Henry Troup - H.Troup at BNR.CA (Canada) - BNR owns but does not share my opinions
Strong Usenet Anthropic Principle: the Net exists so you can see my .sig
From: Sheri.Stanley at p911.f1066.n374.z1.fidonet.org (Sheri Stanley)
Date: 19 Jan 94 09:21:05 -0500
Subject: Cooking Lots of Rice (was Re: cook grain w/o burning)
Organization: Fidonet:The Blue Barrel Brewery (1:374/1066.911)
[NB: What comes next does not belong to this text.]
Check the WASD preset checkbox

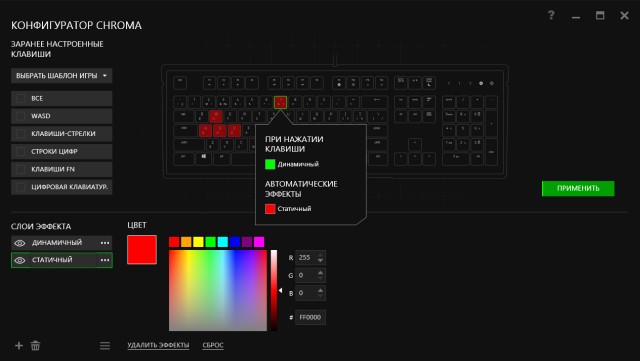(x=20, y=116)
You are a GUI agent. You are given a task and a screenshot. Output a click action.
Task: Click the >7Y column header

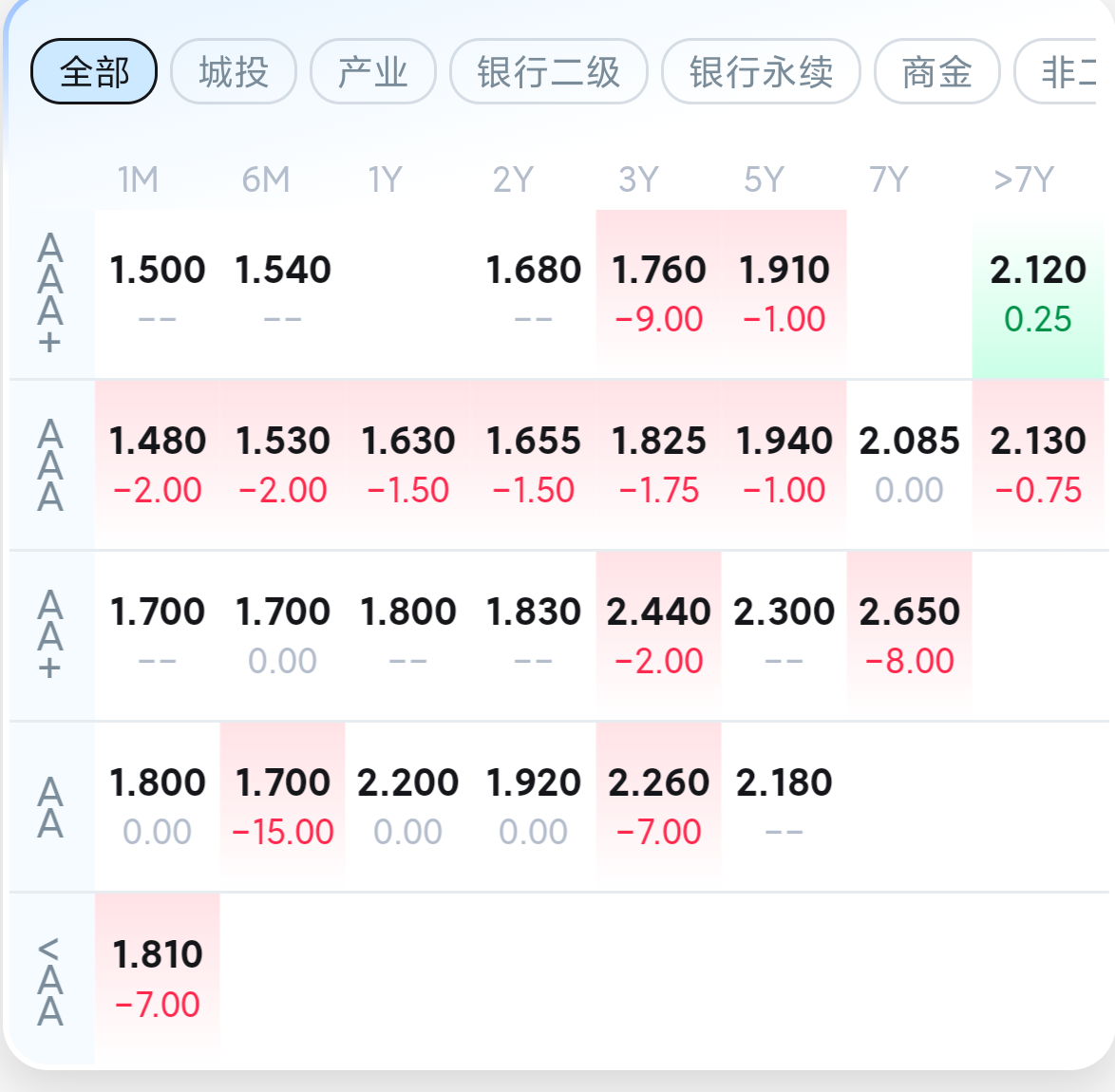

aNE> : Is the method for cooking large batches of rice similar? Cariadoc, in
aNE> his : Miscellany, mentions (off hand) that there is a way to cook rice
aNE> that : depends mostly on the retained heat of the boiling water but he
aNE> doesn't : give details.
I usually cheat...I just use "minute" rice (it never burns, it's always
cooked all the way through, and it frees up cooking pots in a big hurry).
If the budget will allow, I find that this is the best way to go (though
shockingly non-period - blush).
From: DDF2 at cornell.edu (David Friedman)
Subject: Re: Cooking Lots of Rice (was Re: cook grain w/o burning)
Date: 24 Jan 1994 05:42:55 GMT
Organization: Cornell Law School
Sheri.Stanley at p911.f1066.n374.z1.fidonet.org (Sheri Stanley) wrote:
> aNE> : Is the method for cooking large batches of rice similar? Cariadoc, in
> aNE> his : Miscellany, mentions (off hand) that there is a way to cook rice
> aNE> that : depends mostly on the retained heat of the boiling water but he
> aNE> doesn't : give details.
1. I think the passage you are thinking of is in a article by Elizabeth, my
2. My current system for rice is very similar to what was described. Bring
the water to a boil. Add the rice. Bring the water back to a boil, stirring
occasionally. Cover. Remove from heat. With big pots (i.e. 5 gallons+) it
should cook without further heat or stirring.